Presidential candidate Congressman Ron Paul (R-Texas) was one of only three members of Congress to vote against the Sarbanes-Oxley Act when it was still under consideration in 2002. This week, to commemorate the act's upcoming fifth anniversary, editors at Audit Trail asked Paul whether he had changed his mind in the past five years. The short answer: No.
In fact, Paul indicated that Sarbox reform is near the top of his agenda. He says:
Reform, or even repeal, of Sarbanes-Oxley remains one of my top priorities. As a member of the House Committee on Financial Services, I intend to continue to be an active participant in the debate over Sarbanes-Oxley and similar legislation.

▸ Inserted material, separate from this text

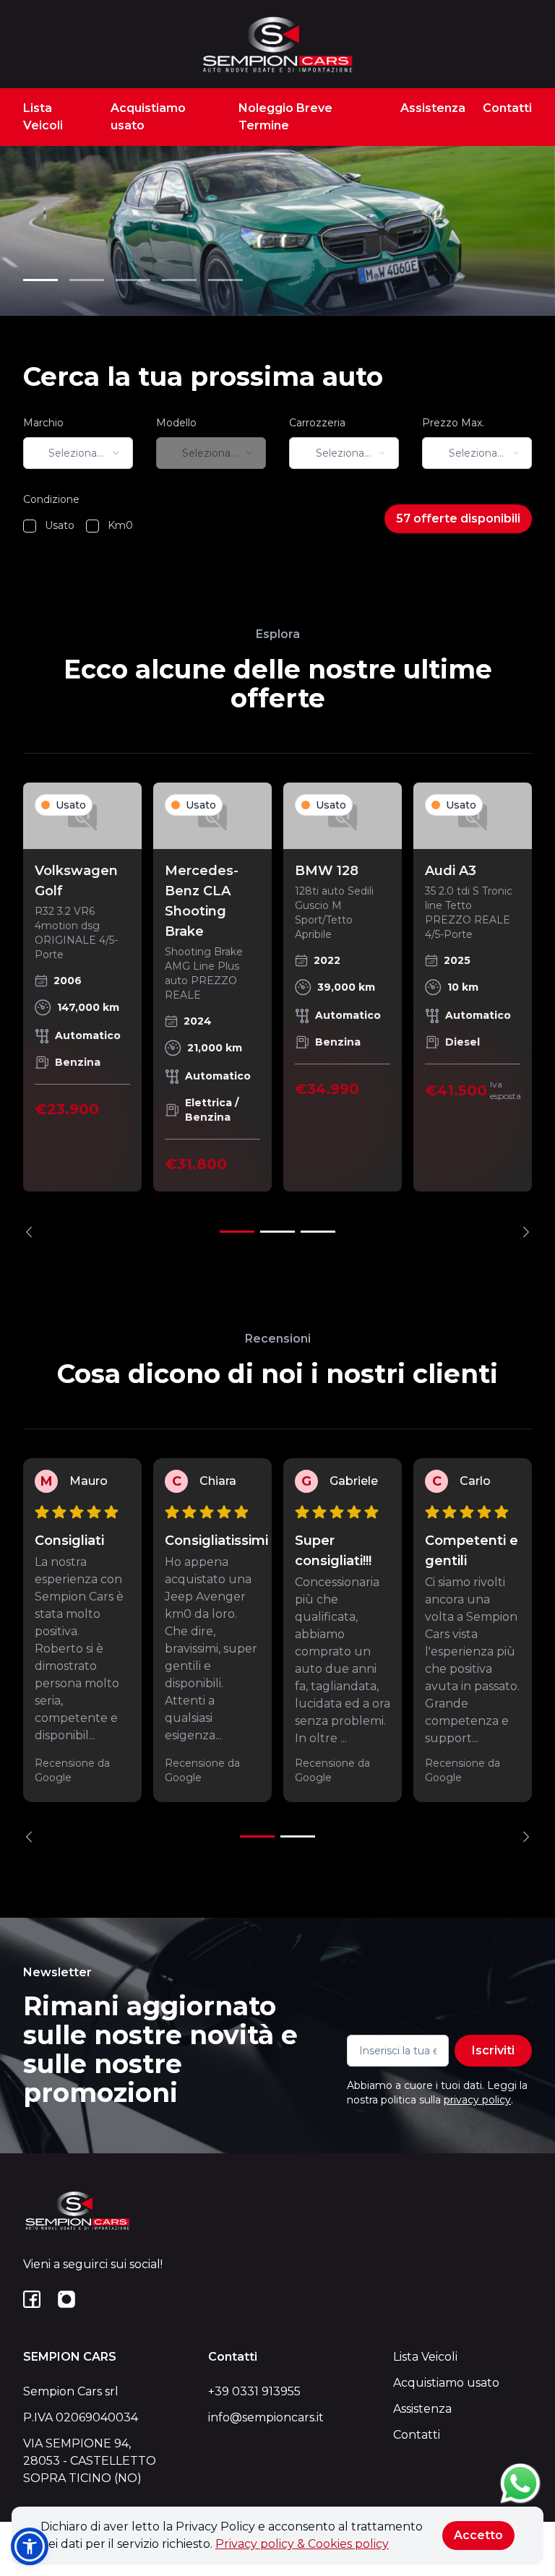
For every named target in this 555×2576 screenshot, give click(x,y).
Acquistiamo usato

Why? Paul made that clear early in the interview:
The damage inflicted on American businesses and capitol markets by Sarbanes-Oxley has strengthened my conviction that this legislation should be repealed. In 2000, nine of every 10 dollars raised by foreign companies were raised in the United States. In 2005, nine of the 10 largest offerings were not registered in the United States, and, of the largest 25 global offerings, only one took place in the United States. The number of public companies going private increased from 143 in 2001 to 245 in 2004. Sarbanes-Oxley is a, if not the, major reason companies are fleeing America's capital markets. Furthermore, according to some estimates, Sarbanes-Oxley has cost the very investors the law claims to protect at least $1.4 trillion.